— begin ITEMS —

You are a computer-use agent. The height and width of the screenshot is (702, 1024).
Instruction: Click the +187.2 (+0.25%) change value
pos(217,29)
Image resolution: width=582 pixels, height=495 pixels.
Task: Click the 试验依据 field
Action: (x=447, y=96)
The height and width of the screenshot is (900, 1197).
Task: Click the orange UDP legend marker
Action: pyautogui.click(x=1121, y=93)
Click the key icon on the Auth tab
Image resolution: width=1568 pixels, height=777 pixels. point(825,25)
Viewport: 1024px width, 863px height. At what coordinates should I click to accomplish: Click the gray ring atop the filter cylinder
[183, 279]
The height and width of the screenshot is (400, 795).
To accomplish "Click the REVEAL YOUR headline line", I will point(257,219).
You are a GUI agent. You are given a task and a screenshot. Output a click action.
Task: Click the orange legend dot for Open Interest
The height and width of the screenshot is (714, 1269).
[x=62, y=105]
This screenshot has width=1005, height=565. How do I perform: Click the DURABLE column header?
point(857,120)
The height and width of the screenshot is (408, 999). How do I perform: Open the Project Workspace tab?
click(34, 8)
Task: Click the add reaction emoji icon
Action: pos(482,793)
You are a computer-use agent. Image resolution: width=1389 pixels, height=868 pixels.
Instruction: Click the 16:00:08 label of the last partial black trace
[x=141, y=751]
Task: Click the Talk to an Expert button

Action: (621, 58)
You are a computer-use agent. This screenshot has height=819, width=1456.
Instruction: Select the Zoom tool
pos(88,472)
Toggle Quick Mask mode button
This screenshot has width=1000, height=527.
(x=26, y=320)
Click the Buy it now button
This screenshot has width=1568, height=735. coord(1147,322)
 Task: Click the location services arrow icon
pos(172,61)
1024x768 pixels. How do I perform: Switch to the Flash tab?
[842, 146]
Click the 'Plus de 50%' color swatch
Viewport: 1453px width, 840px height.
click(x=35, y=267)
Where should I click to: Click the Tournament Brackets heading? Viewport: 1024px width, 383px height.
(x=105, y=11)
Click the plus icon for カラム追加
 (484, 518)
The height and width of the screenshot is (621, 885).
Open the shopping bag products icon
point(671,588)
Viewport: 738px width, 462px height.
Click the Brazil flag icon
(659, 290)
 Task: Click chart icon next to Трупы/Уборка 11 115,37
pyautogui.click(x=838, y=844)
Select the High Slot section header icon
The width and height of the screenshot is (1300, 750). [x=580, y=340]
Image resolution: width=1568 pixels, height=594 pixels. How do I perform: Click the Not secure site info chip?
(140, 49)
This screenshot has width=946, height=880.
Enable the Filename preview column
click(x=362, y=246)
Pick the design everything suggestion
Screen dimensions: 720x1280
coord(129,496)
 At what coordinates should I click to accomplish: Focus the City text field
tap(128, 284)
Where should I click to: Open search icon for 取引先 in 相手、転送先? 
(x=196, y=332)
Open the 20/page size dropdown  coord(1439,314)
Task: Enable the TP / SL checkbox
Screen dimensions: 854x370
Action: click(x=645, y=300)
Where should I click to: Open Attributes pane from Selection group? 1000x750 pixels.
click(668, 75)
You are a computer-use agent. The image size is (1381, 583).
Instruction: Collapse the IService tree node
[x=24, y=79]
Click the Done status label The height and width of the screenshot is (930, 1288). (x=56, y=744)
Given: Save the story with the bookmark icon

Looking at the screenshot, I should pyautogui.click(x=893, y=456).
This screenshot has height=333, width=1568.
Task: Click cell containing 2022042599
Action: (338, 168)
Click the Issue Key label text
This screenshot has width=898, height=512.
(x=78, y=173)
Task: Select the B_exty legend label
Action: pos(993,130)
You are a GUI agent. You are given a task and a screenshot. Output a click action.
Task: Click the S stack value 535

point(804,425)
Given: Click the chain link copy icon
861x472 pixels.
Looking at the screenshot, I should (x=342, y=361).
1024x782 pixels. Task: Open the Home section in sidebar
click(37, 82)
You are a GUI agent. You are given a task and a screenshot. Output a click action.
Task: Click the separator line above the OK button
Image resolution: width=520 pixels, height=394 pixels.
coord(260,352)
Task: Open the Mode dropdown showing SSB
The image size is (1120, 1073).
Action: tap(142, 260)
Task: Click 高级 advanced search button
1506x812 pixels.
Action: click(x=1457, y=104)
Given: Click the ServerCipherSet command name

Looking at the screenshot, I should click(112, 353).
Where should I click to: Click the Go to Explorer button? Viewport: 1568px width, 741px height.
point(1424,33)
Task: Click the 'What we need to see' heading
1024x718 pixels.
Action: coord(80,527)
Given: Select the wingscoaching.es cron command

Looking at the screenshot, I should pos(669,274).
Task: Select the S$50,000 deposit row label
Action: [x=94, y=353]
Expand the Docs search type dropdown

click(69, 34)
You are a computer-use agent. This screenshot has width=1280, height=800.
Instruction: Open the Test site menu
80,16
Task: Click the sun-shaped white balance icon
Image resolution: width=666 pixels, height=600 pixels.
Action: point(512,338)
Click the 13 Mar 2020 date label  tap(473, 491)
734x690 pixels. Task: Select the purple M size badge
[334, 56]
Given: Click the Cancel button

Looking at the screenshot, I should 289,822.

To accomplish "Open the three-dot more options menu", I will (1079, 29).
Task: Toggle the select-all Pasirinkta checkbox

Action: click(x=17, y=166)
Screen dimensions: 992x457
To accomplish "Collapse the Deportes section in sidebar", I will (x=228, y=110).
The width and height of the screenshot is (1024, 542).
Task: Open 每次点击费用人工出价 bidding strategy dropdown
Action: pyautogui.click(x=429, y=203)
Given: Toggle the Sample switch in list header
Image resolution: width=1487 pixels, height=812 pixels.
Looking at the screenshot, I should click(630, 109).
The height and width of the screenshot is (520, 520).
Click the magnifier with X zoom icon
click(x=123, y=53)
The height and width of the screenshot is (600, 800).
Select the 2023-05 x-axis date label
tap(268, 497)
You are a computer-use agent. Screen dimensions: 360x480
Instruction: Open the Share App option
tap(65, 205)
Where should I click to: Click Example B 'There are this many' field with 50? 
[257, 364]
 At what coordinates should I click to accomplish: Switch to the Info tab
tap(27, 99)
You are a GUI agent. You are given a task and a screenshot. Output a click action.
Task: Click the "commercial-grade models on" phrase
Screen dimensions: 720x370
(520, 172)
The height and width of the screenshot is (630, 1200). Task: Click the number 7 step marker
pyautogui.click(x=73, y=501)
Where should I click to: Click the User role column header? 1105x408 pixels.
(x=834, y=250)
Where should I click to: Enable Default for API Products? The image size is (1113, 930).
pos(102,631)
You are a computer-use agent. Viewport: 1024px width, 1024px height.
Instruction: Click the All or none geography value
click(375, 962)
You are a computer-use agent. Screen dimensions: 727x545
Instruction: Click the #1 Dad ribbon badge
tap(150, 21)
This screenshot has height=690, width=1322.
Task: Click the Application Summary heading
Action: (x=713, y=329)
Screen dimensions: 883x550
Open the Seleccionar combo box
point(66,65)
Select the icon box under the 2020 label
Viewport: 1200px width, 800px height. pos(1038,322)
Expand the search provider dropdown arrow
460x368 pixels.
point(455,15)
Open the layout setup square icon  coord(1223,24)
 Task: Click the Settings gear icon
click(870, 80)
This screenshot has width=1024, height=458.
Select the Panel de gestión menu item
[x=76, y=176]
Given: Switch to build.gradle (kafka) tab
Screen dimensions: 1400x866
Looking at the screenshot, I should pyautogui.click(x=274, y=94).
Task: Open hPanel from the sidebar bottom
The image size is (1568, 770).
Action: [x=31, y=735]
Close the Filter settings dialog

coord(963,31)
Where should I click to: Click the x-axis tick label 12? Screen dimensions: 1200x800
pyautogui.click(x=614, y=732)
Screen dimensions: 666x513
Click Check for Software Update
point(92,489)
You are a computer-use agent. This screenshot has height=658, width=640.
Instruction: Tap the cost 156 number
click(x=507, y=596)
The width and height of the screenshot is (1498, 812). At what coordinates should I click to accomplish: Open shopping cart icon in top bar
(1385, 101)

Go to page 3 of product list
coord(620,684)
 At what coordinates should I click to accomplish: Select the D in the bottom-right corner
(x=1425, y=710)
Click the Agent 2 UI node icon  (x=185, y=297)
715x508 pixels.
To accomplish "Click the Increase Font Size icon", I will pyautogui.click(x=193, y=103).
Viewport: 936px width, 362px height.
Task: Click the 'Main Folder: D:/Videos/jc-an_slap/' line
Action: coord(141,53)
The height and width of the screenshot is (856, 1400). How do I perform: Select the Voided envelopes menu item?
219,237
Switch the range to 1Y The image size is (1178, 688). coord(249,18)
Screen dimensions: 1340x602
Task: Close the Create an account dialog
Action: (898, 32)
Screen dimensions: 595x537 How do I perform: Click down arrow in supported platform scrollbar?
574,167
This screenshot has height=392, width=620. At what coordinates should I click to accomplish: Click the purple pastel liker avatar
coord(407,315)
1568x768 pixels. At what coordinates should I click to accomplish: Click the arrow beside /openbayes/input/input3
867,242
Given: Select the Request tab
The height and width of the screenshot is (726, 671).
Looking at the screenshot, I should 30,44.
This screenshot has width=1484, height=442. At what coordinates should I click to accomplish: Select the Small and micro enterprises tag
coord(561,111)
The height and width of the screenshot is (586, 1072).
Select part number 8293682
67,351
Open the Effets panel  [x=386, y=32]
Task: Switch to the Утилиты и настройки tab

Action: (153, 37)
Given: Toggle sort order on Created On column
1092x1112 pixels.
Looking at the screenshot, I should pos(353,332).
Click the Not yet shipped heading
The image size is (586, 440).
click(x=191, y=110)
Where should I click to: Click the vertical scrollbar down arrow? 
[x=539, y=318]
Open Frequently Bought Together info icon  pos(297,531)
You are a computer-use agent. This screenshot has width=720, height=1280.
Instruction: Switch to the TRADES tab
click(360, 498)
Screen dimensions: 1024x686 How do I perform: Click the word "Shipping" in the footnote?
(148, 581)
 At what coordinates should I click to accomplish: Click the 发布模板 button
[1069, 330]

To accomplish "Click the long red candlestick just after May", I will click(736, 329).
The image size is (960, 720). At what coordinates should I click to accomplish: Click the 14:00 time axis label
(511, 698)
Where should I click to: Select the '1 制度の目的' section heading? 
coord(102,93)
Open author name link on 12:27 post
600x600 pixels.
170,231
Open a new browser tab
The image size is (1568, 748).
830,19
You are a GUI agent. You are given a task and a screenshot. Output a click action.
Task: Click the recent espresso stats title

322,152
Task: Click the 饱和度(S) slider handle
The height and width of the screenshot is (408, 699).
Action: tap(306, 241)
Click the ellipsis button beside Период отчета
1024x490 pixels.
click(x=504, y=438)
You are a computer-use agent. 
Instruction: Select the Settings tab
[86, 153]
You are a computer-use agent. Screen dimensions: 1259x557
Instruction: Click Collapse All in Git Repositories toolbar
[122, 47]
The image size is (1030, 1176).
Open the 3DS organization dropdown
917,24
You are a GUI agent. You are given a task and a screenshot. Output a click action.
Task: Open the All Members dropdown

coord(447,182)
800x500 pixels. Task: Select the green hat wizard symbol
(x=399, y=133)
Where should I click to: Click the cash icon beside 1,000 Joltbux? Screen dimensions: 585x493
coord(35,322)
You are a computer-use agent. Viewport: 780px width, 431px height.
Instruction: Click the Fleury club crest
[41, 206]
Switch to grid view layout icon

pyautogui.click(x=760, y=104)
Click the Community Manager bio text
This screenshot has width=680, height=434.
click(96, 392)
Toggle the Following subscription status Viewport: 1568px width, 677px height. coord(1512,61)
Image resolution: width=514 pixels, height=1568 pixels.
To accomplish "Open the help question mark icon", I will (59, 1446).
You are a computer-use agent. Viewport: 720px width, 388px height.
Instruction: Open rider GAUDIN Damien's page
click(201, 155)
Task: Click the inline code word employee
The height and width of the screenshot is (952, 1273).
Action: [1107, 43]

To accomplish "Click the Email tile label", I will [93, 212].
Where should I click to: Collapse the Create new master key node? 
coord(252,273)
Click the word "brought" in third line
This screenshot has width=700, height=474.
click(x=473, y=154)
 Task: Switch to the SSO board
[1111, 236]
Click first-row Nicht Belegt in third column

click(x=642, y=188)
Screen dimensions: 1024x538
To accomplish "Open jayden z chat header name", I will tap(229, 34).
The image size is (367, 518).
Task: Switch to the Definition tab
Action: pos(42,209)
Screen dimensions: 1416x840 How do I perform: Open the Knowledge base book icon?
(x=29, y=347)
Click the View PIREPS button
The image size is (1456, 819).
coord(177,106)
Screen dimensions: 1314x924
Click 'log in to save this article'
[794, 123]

— end ITEMS —

◆ WHAT THIS TASK INVOLVES
Render the stretch of the material from the line containing "The height and width of the screenshot is (630, 1200)." through the line containing "point(92,489)" as a Markdown table. Use the columns Row and Text, give each line a row number, and leave out blank lines.

◆ WRITTEN RESPONSE
| Row | Text |
|---|---|
| 1 | The height and width of the screenshot is (630, 1200). Task: Click the number 7 step marker |
| 2 | pyautogui.click(x=73, y=501) |
| 3 | Where should I click to: Click the User role column header? 1105x408 pixels. |
| 4 | (x=834, y=250) |
| 5 | Where should I click to: Enable Default for API Products? The image size is (1113, 930). |
| 6 | pos(102,631) |
| 7 | You are a computer-use agent. Viewport: 1024px width, 1024px height. |
| 8 | Instruction: Click the All or none geography value |
| 9 | click(375, 962) |
| 10 | You are a computer-use agent. Screen dimensions: 727x545 |
| 11 | Instruction: Click the #1 Dad ribbon badge |
| 12 | tap(150, 21) |
| 13 | This screenshot has height=690, width=1322. |
| 14 | Task: Click the Application Summary heading |
| 15 | Action: (x=713, y=329) |
| 16 | Screen dimensions: 883x550 |
| 17 | Open the Seleccionar combo box |
| 18 | point(66,65) |
| 19 | Select the icon box under the 2020 label |
| 20 | Viewport: 1200px width, 800px height. pos(1038,322) |
| 21 | Expand the search provider dropdown arrow |
| 22 | 460x368 pixels. |
| 23 | point(455,15) |
| 24 | Open the layout setup square icon  coord(1223,24) |
| 25 |  Task: Click the Settings gear icon |
| 26 | click(870, 80) |
| 27 | This screenshot has width=1024, height=458. |
| 28 | Select the Panel de gestión menu item |
| 29 | [x=76, y=176] |
| 30 | Given: Switch to build.gradle (kafka) tab |
| 31 | Screen dimensions: 1400x866 |
| 32 | Looking at the screenshot, I should pyautogui.click(x=274, y=94). |
| 33 | Task: Open hPanel from the sidebar bottom |
| 34 | The image size is (1568, 770). |
| 35 | Action: [x=31, y=735] |
| 36 | Close the Filter settings dialog |
| 37 | coord(963,31) |
| 38 | Where should I click to: Click the x-axis tick label 12? Screen dimensions: 1200x800 |
| 39 | pyautogui.click(x=614, y=732) |
| 40 | Screen dimensions: 666x513 |
| 41 | Click Check for Software Update |
| 42 | point(92,489) |